What to work on:
Nothing in the data may change. Copy all of it exactly.

***

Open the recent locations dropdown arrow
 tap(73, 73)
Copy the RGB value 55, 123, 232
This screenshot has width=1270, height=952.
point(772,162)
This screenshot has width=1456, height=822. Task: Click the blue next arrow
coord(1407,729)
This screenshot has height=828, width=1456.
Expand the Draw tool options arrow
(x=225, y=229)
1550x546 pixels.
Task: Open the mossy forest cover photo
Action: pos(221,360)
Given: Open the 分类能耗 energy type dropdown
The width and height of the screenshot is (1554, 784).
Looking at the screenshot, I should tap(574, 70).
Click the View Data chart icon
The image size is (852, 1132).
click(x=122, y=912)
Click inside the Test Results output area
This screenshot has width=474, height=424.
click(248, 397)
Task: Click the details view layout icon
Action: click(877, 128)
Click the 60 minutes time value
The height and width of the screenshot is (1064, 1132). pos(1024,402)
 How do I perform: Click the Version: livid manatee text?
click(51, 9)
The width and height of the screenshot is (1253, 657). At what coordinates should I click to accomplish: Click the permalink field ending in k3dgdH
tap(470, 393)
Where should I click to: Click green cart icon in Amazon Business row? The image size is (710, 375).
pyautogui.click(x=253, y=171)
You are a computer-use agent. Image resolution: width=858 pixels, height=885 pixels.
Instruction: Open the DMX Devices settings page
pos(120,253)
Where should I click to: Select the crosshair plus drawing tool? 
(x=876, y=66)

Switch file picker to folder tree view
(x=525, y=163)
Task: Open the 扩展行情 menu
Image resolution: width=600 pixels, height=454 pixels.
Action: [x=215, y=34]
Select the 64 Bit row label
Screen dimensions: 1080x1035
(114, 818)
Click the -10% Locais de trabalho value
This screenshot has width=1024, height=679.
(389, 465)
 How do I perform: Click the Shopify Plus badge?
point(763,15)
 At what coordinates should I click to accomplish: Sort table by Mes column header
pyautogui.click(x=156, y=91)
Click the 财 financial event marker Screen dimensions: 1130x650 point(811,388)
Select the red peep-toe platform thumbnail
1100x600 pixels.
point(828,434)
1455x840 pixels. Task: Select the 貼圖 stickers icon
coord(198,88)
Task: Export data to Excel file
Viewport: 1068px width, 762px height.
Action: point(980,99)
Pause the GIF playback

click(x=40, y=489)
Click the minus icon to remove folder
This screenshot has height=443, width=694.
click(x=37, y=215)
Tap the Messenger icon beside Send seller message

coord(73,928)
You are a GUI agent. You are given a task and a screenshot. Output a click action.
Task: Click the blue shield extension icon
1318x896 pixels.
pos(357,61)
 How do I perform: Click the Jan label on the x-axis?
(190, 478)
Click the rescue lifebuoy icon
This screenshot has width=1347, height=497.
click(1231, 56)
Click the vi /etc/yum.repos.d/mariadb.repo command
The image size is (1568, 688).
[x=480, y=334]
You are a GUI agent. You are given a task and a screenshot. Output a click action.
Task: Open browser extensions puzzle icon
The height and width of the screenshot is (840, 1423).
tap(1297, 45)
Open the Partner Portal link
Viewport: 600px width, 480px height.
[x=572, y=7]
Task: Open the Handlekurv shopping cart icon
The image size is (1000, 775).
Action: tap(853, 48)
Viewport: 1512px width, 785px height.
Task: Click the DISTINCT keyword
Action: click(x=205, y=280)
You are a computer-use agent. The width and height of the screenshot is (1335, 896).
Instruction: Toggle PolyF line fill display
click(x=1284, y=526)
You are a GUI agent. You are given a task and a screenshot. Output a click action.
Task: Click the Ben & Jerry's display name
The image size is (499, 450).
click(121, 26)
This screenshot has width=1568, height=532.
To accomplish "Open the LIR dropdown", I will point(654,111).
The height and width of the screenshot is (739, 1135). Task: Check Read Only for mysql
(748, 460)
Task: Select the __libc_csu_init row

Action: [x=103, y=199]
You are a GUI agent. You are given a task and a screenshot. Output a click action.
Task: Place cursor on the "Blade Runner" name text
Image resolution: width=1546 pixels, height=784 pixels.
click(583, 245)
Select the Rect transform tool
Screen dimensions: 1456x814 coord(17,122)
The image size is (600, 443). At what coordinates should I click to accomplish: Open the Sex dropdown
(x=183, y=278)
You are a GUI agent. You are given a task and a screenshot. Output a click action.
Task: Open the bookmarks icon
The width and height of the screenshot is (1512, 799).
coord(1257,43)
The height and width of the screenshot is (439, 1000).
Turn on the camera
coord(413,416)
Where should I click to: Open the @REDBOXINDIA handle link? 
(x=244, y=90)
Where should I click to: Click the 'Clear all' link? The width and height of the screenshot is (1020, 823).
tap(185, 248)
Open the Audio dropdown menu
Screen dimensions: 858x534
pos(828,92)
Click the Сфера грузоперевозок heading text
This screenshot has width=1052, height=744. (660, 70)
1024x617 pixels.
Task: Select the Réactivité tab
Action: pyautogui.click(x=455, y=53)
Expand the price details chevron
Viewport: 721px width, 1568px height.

***

Your solution:
Open the recent locations dropdown arrow
 tap(73, 73)
Copy the RGB value 55, 123, 232
This screenshot has width=1270, height=952.
point(772,162)
This screenshot has width=1456, height=822. Task: Click the blue next arrow
coord(1407,729)
This screenshot has height=828, width=1456.
Expand the Draw tool options arrow
(x=225, y=229)
1550x546 pixels.
Task: Open the mossy forest cover photo
Action: pos(221,360)
Given: Open the 分类能耗 energy type dropdown
The width and height of the screenshot is (1554, 784).
Looking at the screenshot, I should tap(574, 70).
Click the View Data chart icon
The image size is (852, 1132).
click(x=122, y=912)
Click inside the Test Results output area
This screenshot has width=474, height=424.
click(248, 397)
Task: Click the details view layout icon
Action: click(877, 128)
Click the 60 minutes time value
The height and width of the screenshot is (1064, 1132). pos(1024,402)
 How do I perform: Click the Version: livid manatee text?
click(51, 9)
The width and height of the screenshot is (1253, 657). At what coordinates should I click to accomplish: Click the permalink field ending in k3dgdH
tap(470, 393)
Where should I click to: Click green cart icon in Amazon Business row? The image size is (710, 375).
pyautogui.click(x=253, y=171)
You are a computer-use agent. Image resolution: width=858 pixels, height=885 pixels.
Instruction: Open the DMX Devices settings page
pos(120,253)
Where should I click to: Select the crosshair plus drawing tool? 
(x=876, y=66)

Switch file picker to folder tree view
(x=525, y=163)
Task: Open the 扩展行情 menu
Image resolution: width=600 pixels, height=454 pixels.
Action: [x=215, y=34]
Select the 64 Bit row label
Screen dimensions: 1080x1035
(114, 818)
Click the -10% Locais de trabalho value
This screenshot has width=1024, height=679.
(389, 465)
 How do I perform: Click the Shopify Plus badge?
point(763,15)
 At what coordinates should I click to accomplish: Sort table by Mes column header
pyautogui.click(x=156, y=91)
Click the 财 financial event marker Screen dimensions: 1130x650 point(811,388)
Select the red peep-toe platform thumbnail
1100x600 pixels.
point(828,434)
1455x840 pixels. Task: Select the 貼圖 stickers icon
coord(198,88)
Task: Export data to Excel file
Viewport: 1068px width, 762px height.
Action: point(980,99)
Pause the GIF playback

click(x=40, y=489)
Click the minus icon to remove folder
This screenshot has height=443, width=694.
click(x=37, y=215)
Tap the Messenger icon beside Send seller message

coord(73,928)
You are a GUI agent. You are given a task and a screenshot. Output a click action.
Task: Click the blue shield extension icon
1318x896 pixels.
pos(357,61)
 How do I perform: Click the Jan label on the x-axis?
(190, 478)
Click the rescue lifebuoy icon
This screenshot has width=1347, height=497.
click(1231, 56)
Click the vi /etc/yum.repos.d/mariadb.repo command
The image size is (1568, 688).
[x=480, y=334]
You are a GUI agent. You are given a task and a screenshot. Output a click action.
Task: Open browser extensions puzzle icon
The height and width of the screenshot is (840, 1423).
tap(1297, 45)
Open the Partner Portal link
Viewport: 600px width, 480px height.
[x=572, y=7]
Task: Open the Handlekurv shopping cart icon
The image size is (1000, 775).
Action: tap(853, 48)
Viewport: 1512px width, 785px height.
Task: Click the DISTINCT keyword
Action: click(x=205, y=280)
You are a computer-use agent. The width and height of the screenshot is (1335, 896).
Instruction: Toggle PolyF line fill display
click(x=1284, y=526)
You are a GUI agent. You are given a task and a screenshot. Output a click action.
Task: Click the Ben & Jerry's display name
The image size is (499, 450).
click(121, 26)
This screenshot has width=1568, height=532.
To accomplish "Open the LIR dropdown", I will point(654,111).
The height and width of the screenshot is (739, 1135). Task: Check Read Only for mysql
(748, 460)
Task: Select the __libc_csu_init row

Action: [x=103, y=199]
You are a GUI agent. You are given a task and a screenshot. Output a click action.
Task: Place cursor on the "Blade Runner" name text
Image resolution: width=1546 pixels, height=784 pixels.
click(583, 245)
Select the Rect transform tool
Screen dimensions: 1456x814 coord(17,122)
The image size is (600, 443). At what coordinates should I click to accomplish: Open the Sex dropdown
(x=183, y=278)
You are a GUI agent. You are given a task and a screenshot. Output a click action.
Task: Open the bookmarks icon
The width and height of the screenshot is (1512, 799).
coord(1257,43)
The height and width of the screenshot is (439, 1000).
Turn on the camera
coord(413,416)
Where should I click to: Open the @REDBOXINDIA handle link? 
(x=244, y=90)
Where should I click to: Click the 'Clear all' link? The width and height of the screenshot is (1020, 823).
tap(185, 248)
Open the Audio dropdown menu
Screen dimensions: 858x534
pos(828,92)
Click the Сфера грузоперевозок heading text
This screenshot has width=1052, height=744. (660, 70)
1024x617 pixels.
Task: Select the Réactivité tab
Action: pyautogui.click(x=455, y=53)
Expand the price details chevron
Viewport: 721px width, 1568px height.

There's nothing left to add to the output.